Wall Street Techs Take Secrets to Next Job at Their Peril - r0h1n
http://www.bloomberg.com/news/2014-07-17/wall-street-techs-take-secrets-to-next-job-at-their-peril.html

======
josgraha
This is a disturbing trend by IBs flexing their legal might against their
(former) software engineers. Before automated trading systems there were
traders who carried their strategies around in their heads. On the surface it
appears to be a game of scale because these strategies and systems are so
costly if a trader walked off with a strategy it was one less bonus check they
would have to pay. But if an engineer walks off with the design of a trading
system and some strategies, then the firm might have to come up with some new
strategies which is a costly affair indeed. Given the extreme nature of modern
cybercrime laws to thwart terrorism and safeguard our economic infrastructure
should they be used against ex-employees to safeguard intellectual property?
Perhaps an interesting legal debate given the stakes.

------
xophe
This is why no one wants to work at [Your Stupid Hedge Fund Here].

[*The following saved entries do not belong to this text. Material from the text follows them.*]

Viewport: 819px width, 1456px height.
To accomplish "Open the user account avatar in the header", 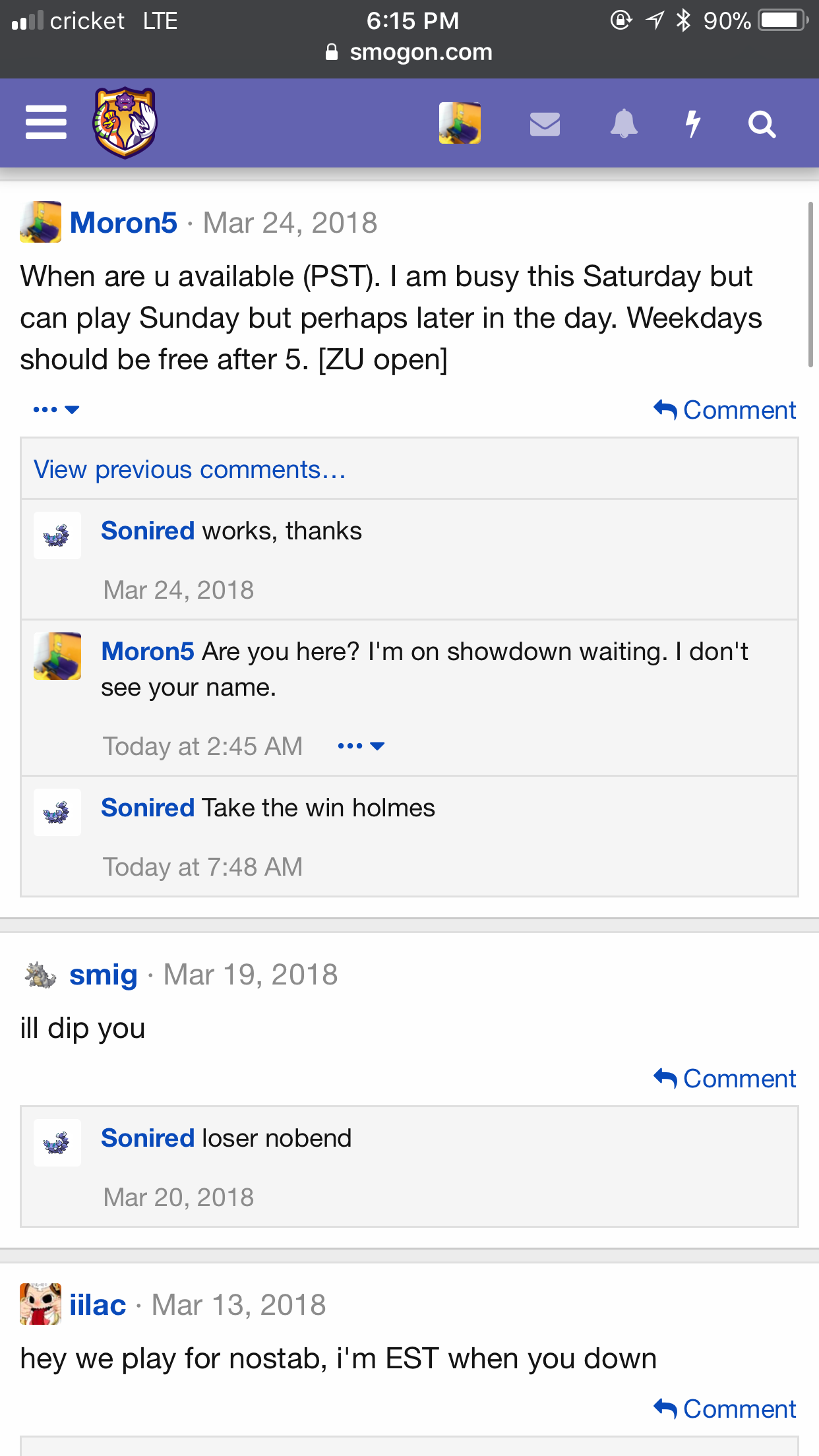I will pyautogui.click(x=460, y=123).
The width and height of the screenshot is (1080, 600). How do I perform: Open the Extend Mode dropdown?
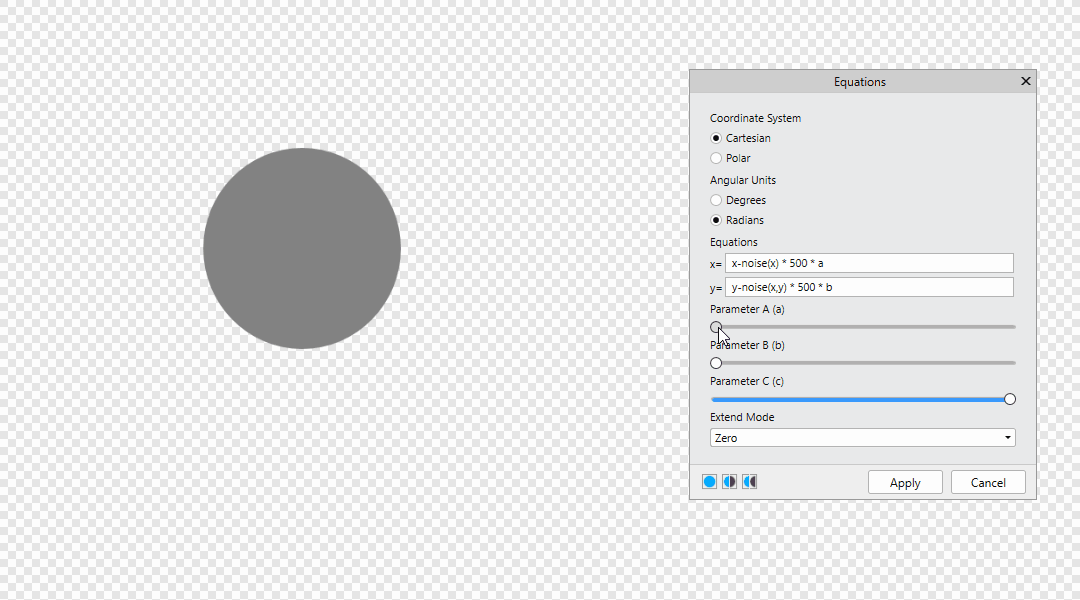coord(862,437)
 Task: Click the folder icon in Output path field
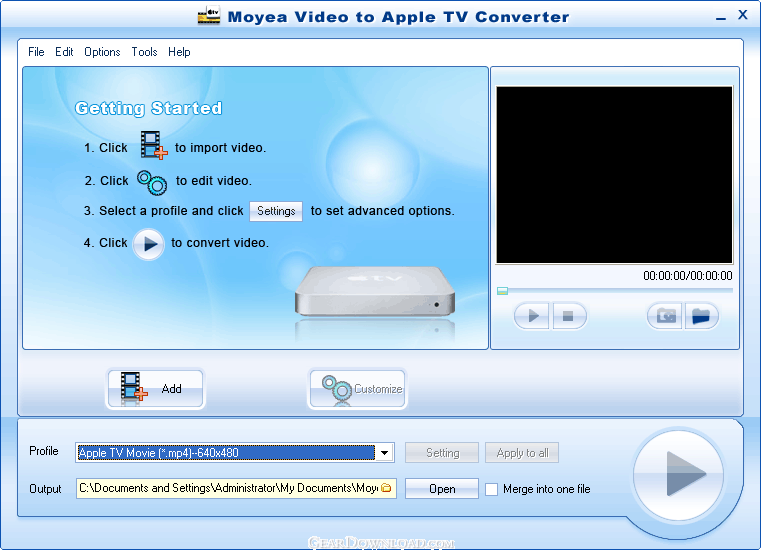(x=386, y=488)
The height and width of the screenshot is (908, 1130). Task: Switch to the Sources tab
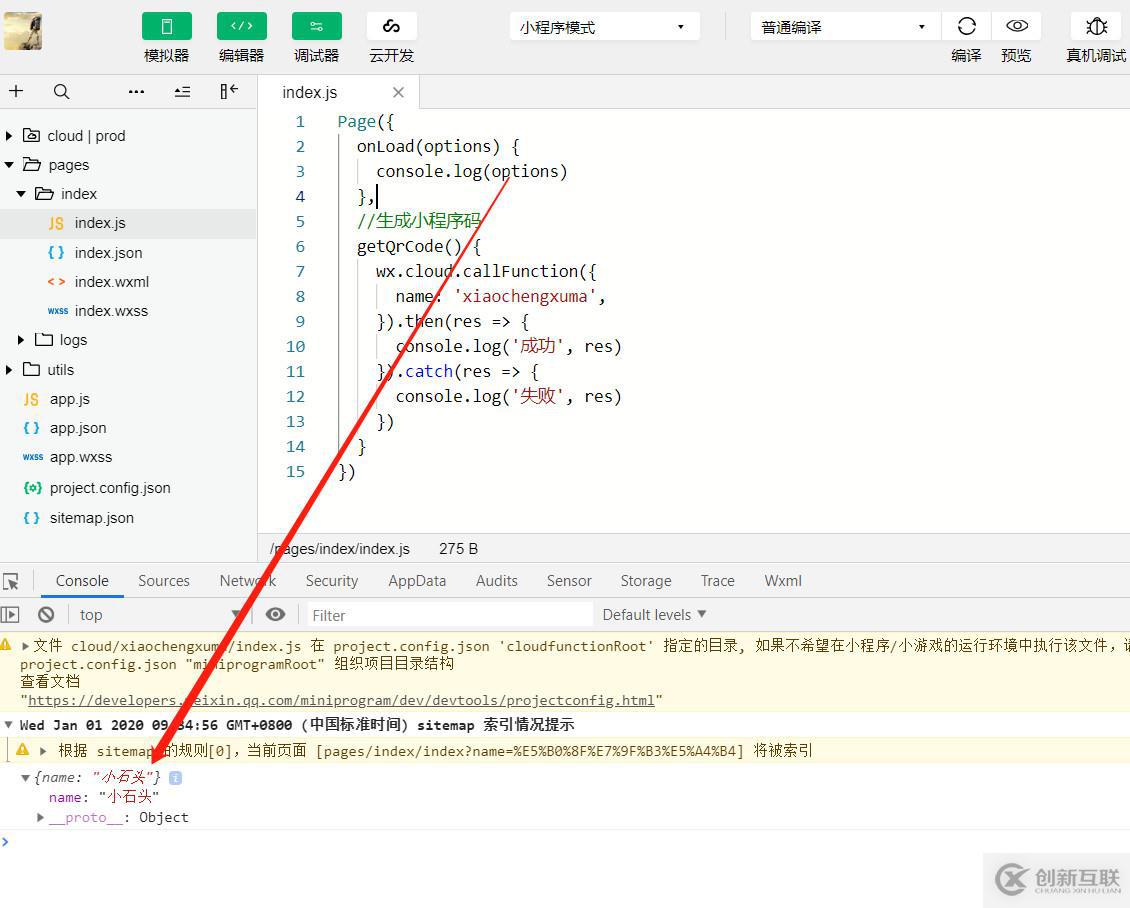click(x=164, y=581)
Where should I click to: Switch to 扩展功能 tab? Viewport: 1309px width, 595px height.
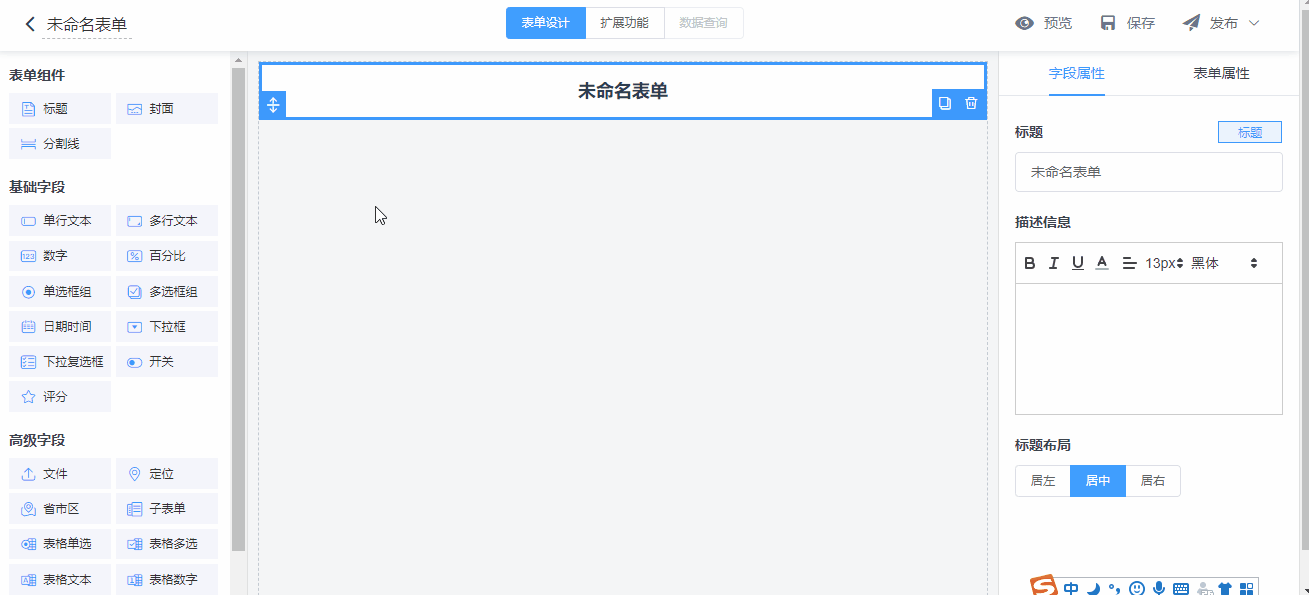[x=624, y=23]
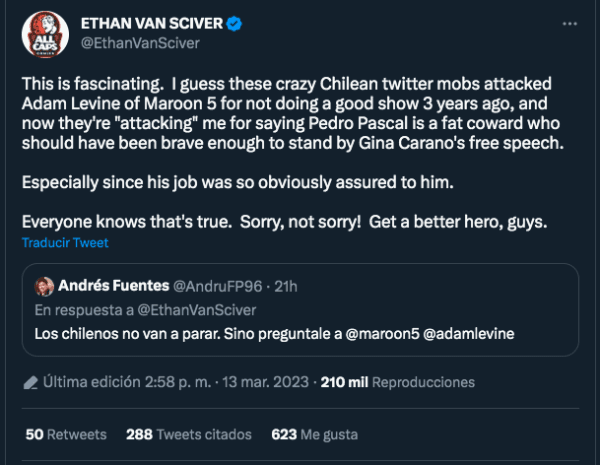This screenshot has width=600, height=465.
Task: Click the pencil edit history icon
Action: 32,382
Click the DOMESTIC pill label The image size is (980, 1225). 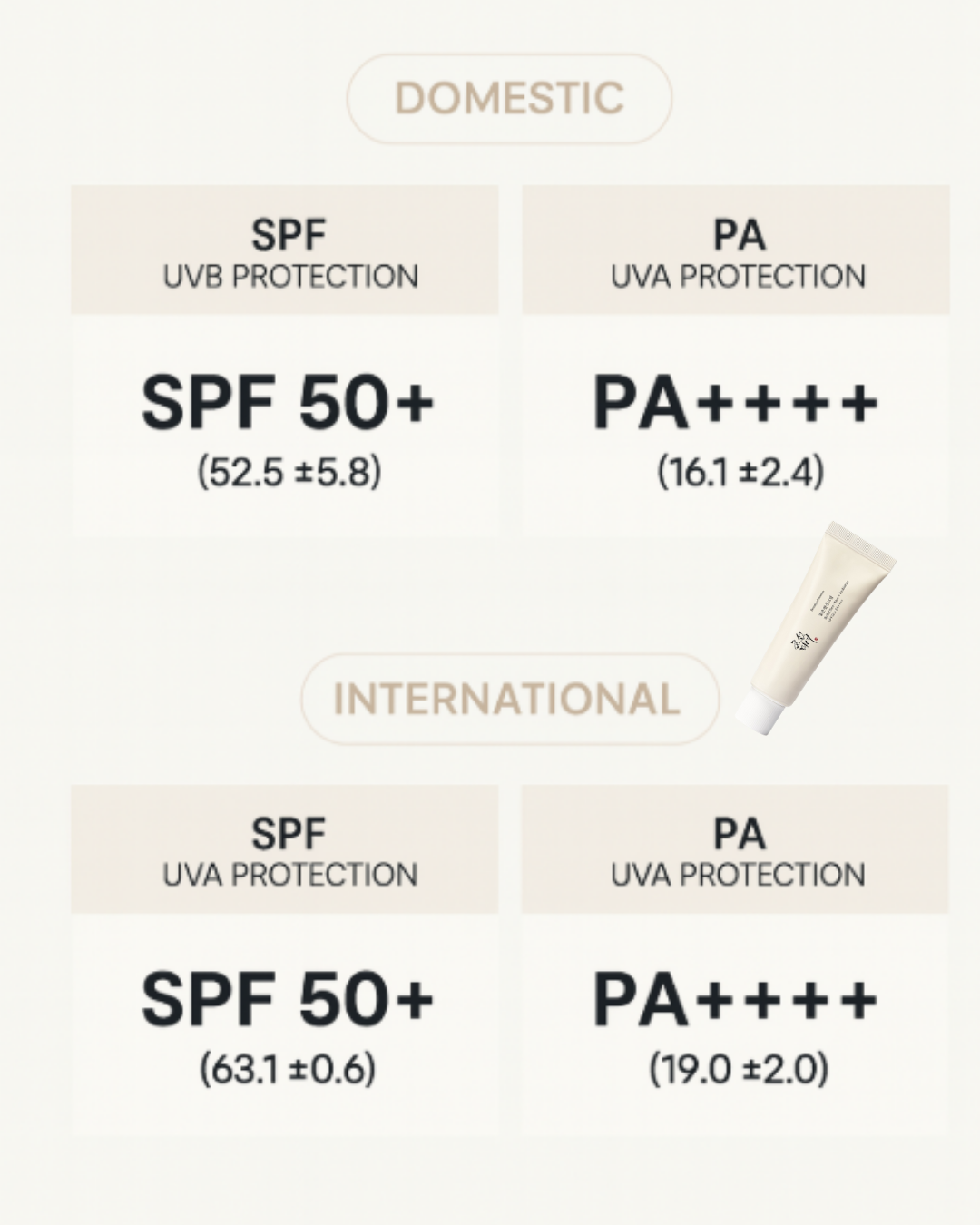pos(509,99)
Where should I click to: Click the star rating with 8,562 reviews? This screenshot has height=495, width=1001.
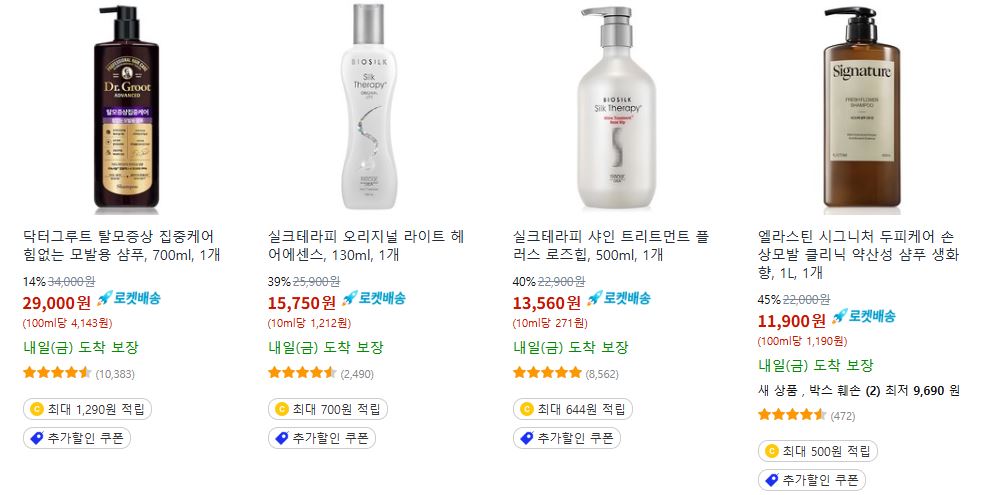tap(547, 373)
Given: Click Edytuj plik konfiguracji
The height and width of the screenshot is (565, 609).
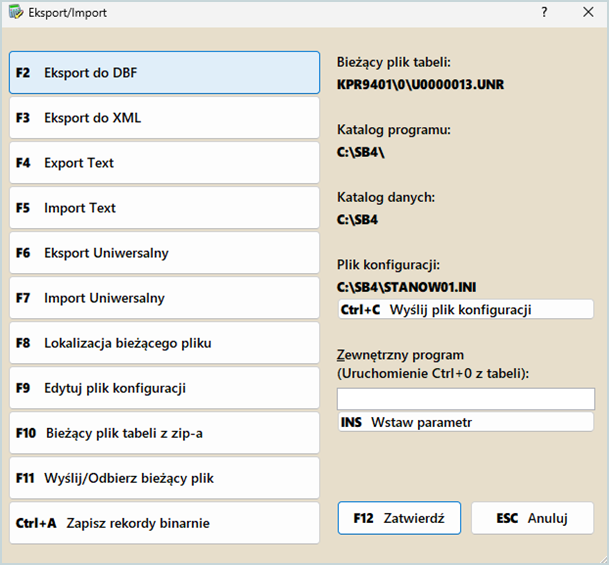Looking at the screenshot, I should [x=164, y=388].
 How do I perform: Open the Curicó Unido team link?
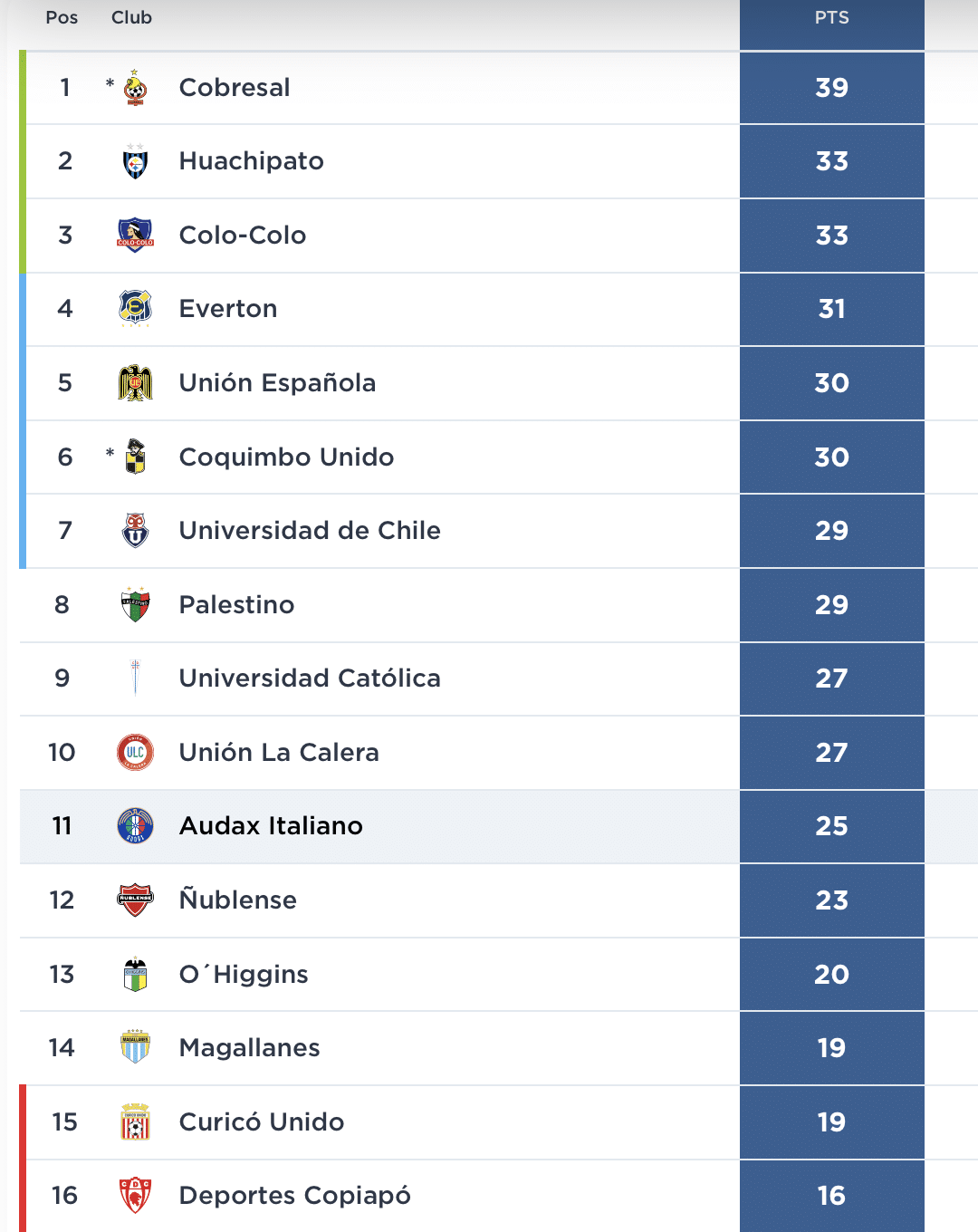(x=262, y=1122)
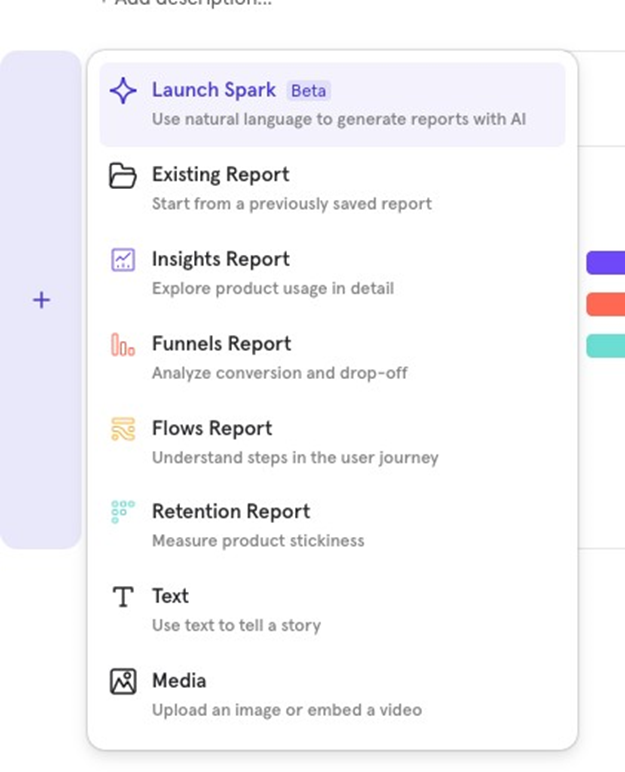Select the Media image icon
This screenshot has width=625, height=772.
pyautogui.click(x=123, y=682)
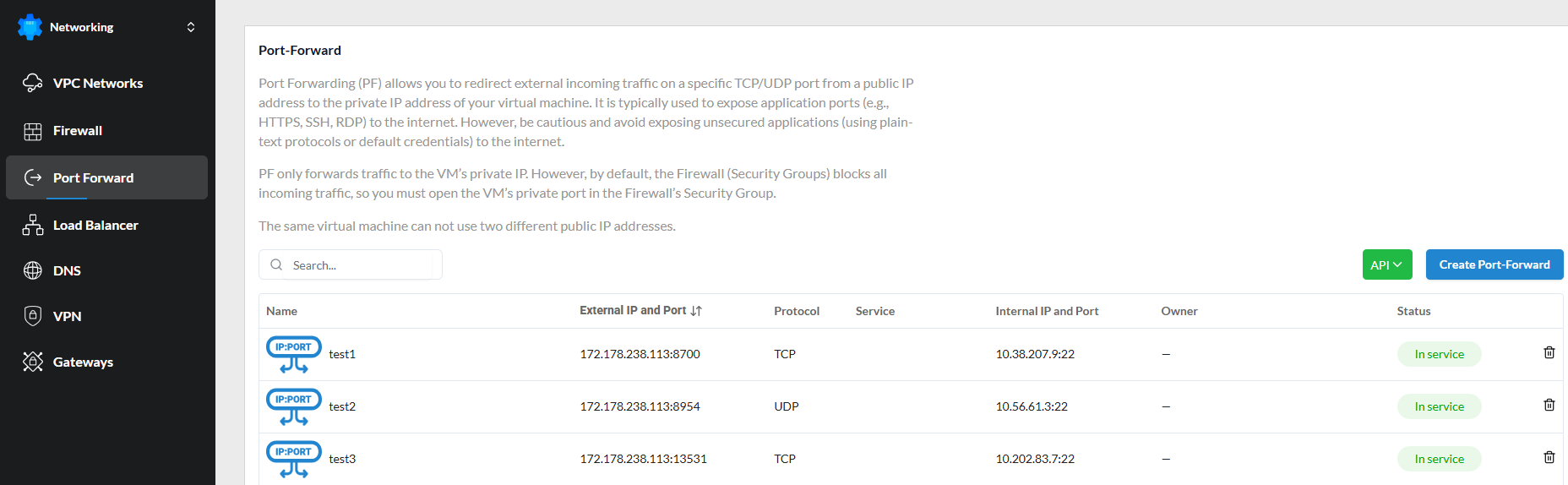Click the VPC Networks cloud icon
Screen dimensions: 1568x485
click(33, 83)
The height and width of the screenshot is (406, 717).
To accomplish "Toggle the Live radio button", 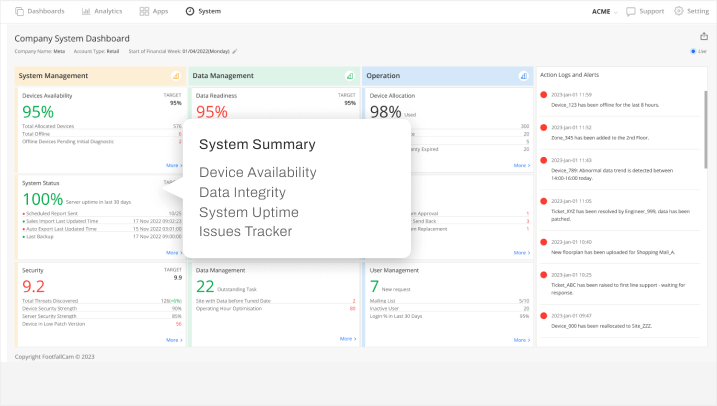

A while ago there was an article about how Wall Street was bemoaning the
difficulty of recruiting top talent from tech.

Surprise: It isn't the money. There's plenty of money there. It's the total
lack of understanding on how programmers create value. And this is the result.

There's so much to expound on here, it's truly amazing.

------
suls
"He continued to view information he wasn’t allowed to see on his home
computer, and repeatedly e-mailed confidential information to his personal
Gmail account, including research on trading in China and a new method to
improve models, the hedge fund claimed."

Wait, what? Did they wiretap him at home?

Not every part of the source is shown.